- [Exercise requirements]: In the jewelry text, which earlier work inspired the piece titled "Ties that Bind Us"?

- [Text shown]:
^^^^^^^^^^^^^^^^

Saturday, 23 July 2011

Ties that Bind Us

Material: Silver
Ring Size: P (Aus) 56mm and O (Aus) 55mm
Weight approx: 19g

This piece is inspired by Gijs Bakker’s ‘Everyone’s Friend’ (1984). Bakker’s piece consisted of 6 rings linked together with different sizes that allowed the wearer many possibilities: 1. wear one ring at a time and let the rest hang loose, 2.wear all rings at once and 3. share the rings with loved ones. Here my piece consists of two linked rings, each ring is of a different size that represents a different people. Similarly to Bakker’s piece, the rings can be worn in many ways. Furthermore I used this piece to experiment with engraving. 

High Tea Extension

Material: Copper and Humbrol Matt enamels: no.200, no.61 and no.34
Ring Size: B and H
Weight approx: 51g
Height: 20mm
Width: 22mm
Length: 230mm

Forged from 8m (diameter) copper rod, this sugar spoon is designed to be worn on and extend the pinky finger. ‘High Tea Extension’ was inspired by many of the myths surrounding why it is believed to custom to extend the pinky finger at a 90 degree angle whilst drinking tea. Some of the myths I discovered included previously high society requiring to eat all food and drink with only three fingers, whereas the lower classes ate with more fingers if not the whole hand. Similarly sugar was once an expensive commodity reserved for the rich, so the rich used to use their pinky to dip (when wet with water) into the sugar. Therefore they would keep their pinkies erect and out of the way of touching any substances that would taint the pure sugar.  However other myths were based on practicality rather than social split, this included the notion that the hottest part of the tea cup is the bottom so naturally we want to move the finger closest to the heat away. Even a disorder based on the inability to bend the pinky finger is believed by some to be the birth of the pinky extension tradition. However no matter the origins, the extension of the pinky today whilst drinking tea to many is silly and a little humorous. Thus to comment on this ridiculousness, High Tea Extension,’ through the use of two rings, prevents the pinky from being bent when worn. Furthermore the extended length of stem the spoon adds to pompousness as it allows one to elegantly reach to obtain a cube of sugar or to simply extend the pinky when picking up a sugar cube from a sugar bowl in the other hand. To highlight the notion that this piece is an extension of the pinky, the piece is painted with a pastel, porcelain skin colour that was mixed to match my own skin colour.

^^^^^^^^^^^^^^^^

- [Information shown]:
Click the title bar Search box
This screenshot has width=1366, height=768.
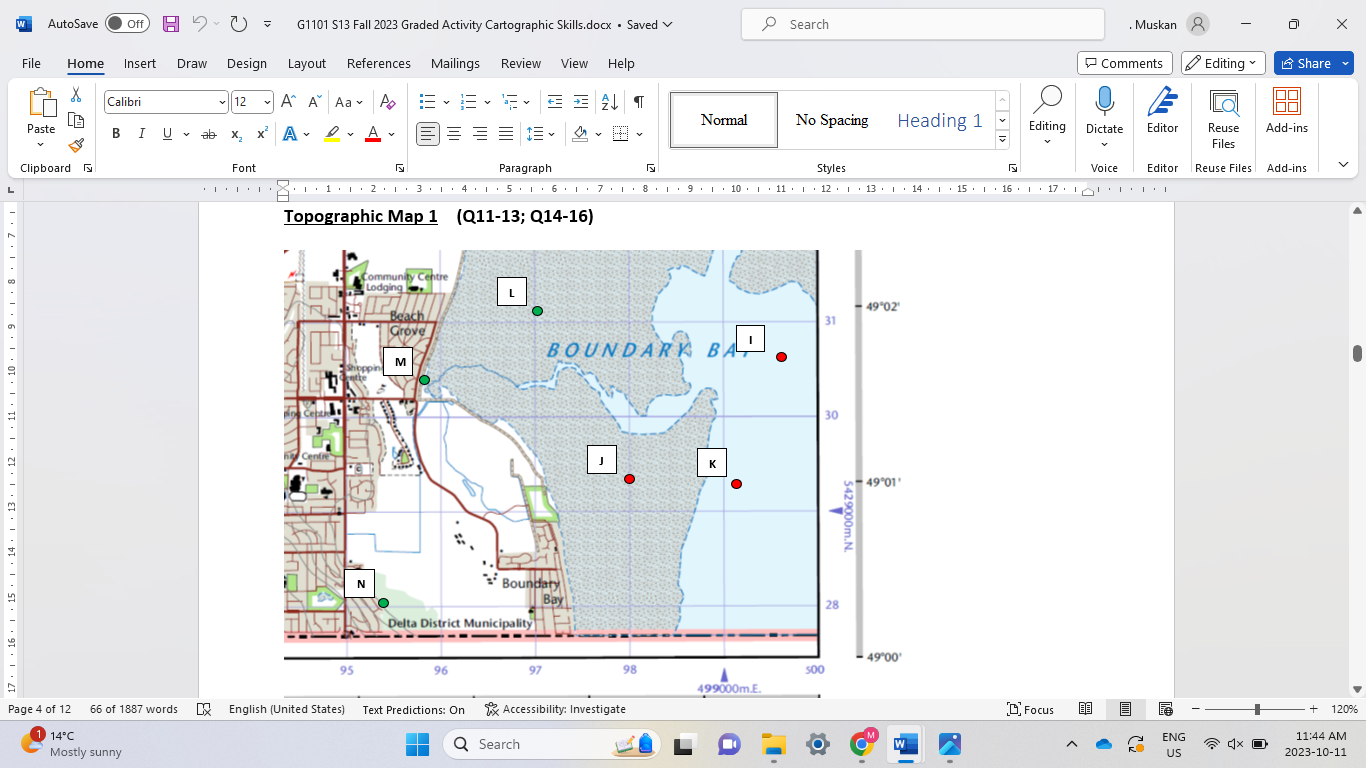point(922,24)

^^^^^^^^^^^^^^^^

- [Solution to the problem]: Gijs Bakker's 'Everyone's Friend' (1984).